━━ Listed records ━━

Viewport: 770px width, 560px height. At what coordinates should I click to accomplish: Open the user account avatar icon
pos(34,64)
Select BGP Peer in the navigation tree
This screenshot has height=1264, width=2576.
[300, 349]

━━━

Copy out every one of the records above word for word, changing nothing.

Viewport: 770px width, 560px height. At what coordinates should I click to accomplish: Open the user account avatar icon
pos(34,64)
Select BGP Peer in the navigation tree
This screenshot has height=1264, width=2576.
[300, 349]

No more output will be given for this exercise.